■ **Exercise input**
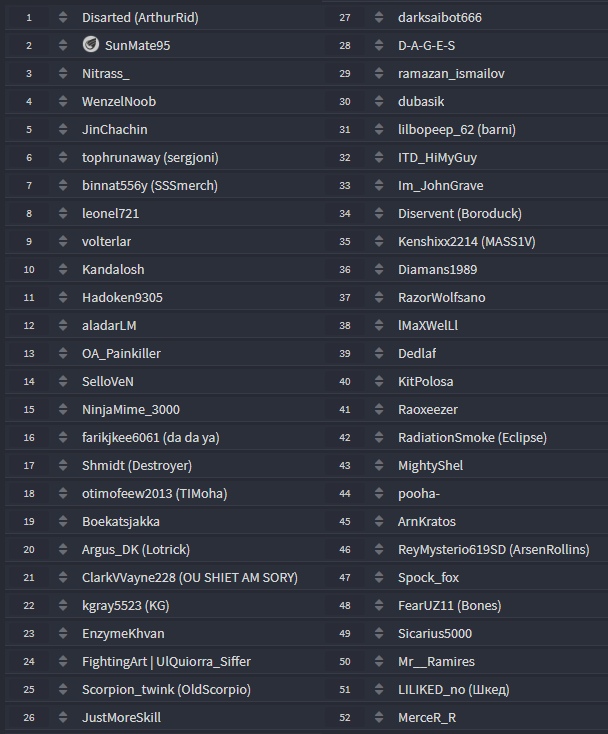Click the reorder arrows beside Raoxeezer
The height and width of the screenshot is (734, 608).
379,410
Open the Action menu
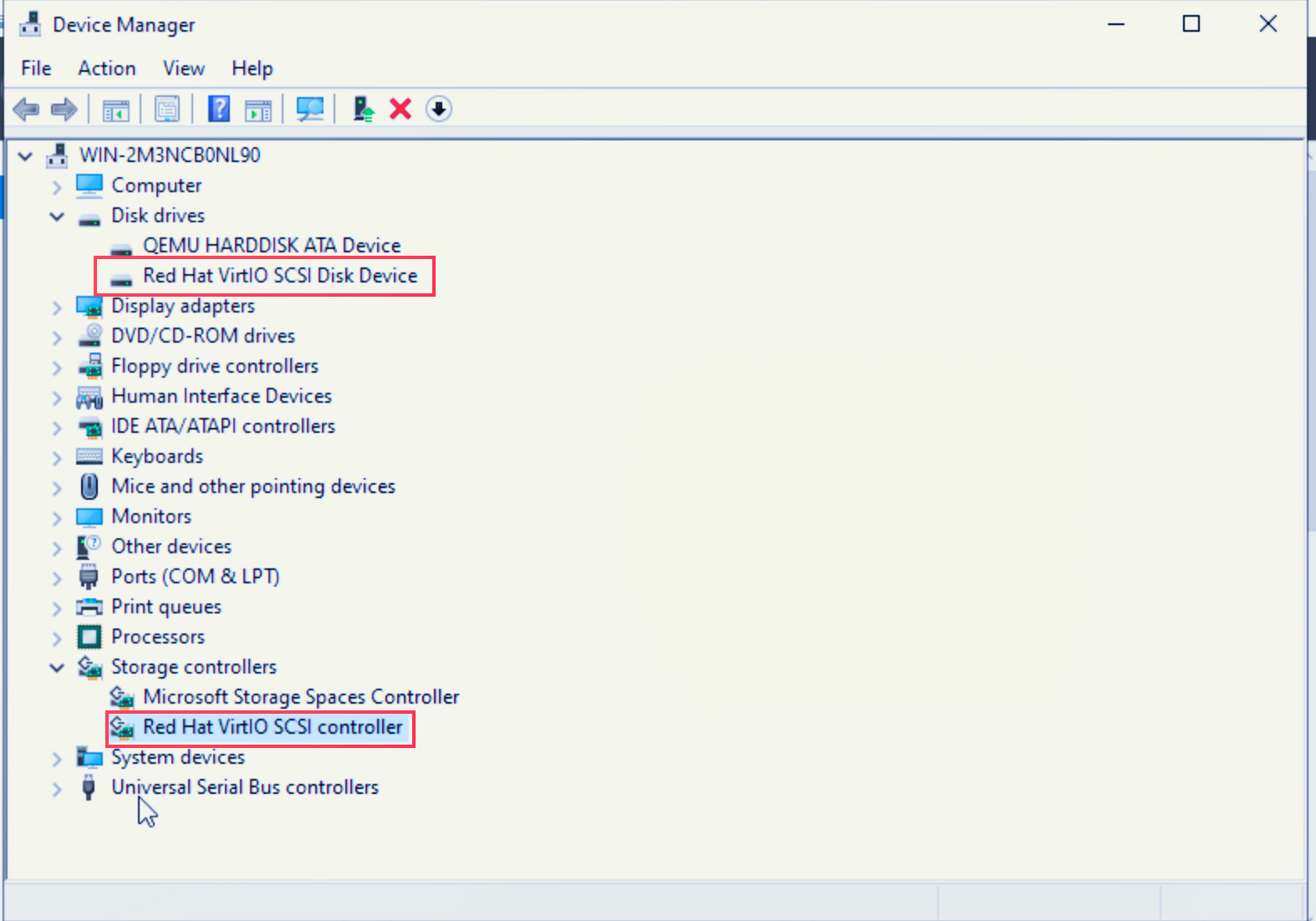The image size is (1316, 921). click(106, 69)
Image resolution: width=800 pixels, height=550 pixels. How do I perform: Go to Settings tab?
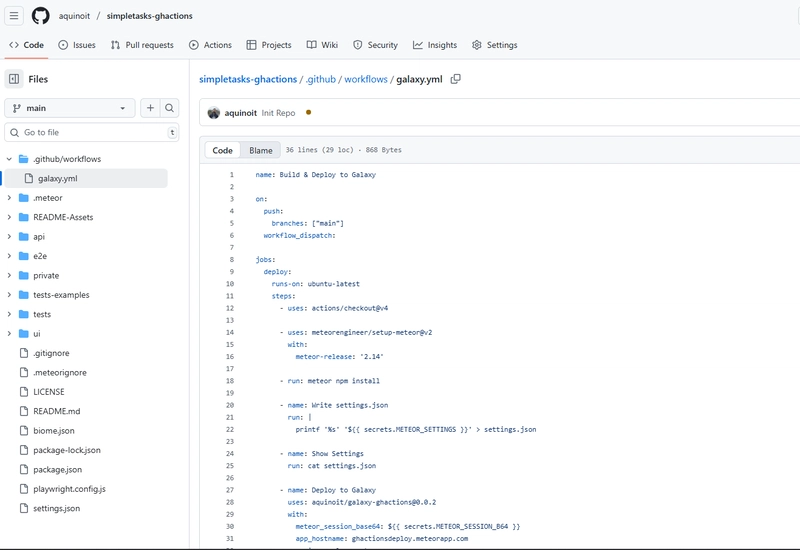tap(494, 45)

---

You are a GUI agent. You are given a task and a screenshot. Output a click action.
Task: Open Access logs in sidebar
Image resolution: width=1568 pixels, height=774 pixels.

■ **Exercise prompt**
Rewrite the material above from the line with "You are a GUI" up to and including the line with "Image resolution: width=1568", replacing "Access logs" with "Error logs" and keeping everything else the same.

■ **Exercise answer**
You are a GUI agent. You are given a task and a screenshot. Output a click action.
Task: Open Error logs in sidebar
Image resolution: width=1568 pixels, height=774 pixels.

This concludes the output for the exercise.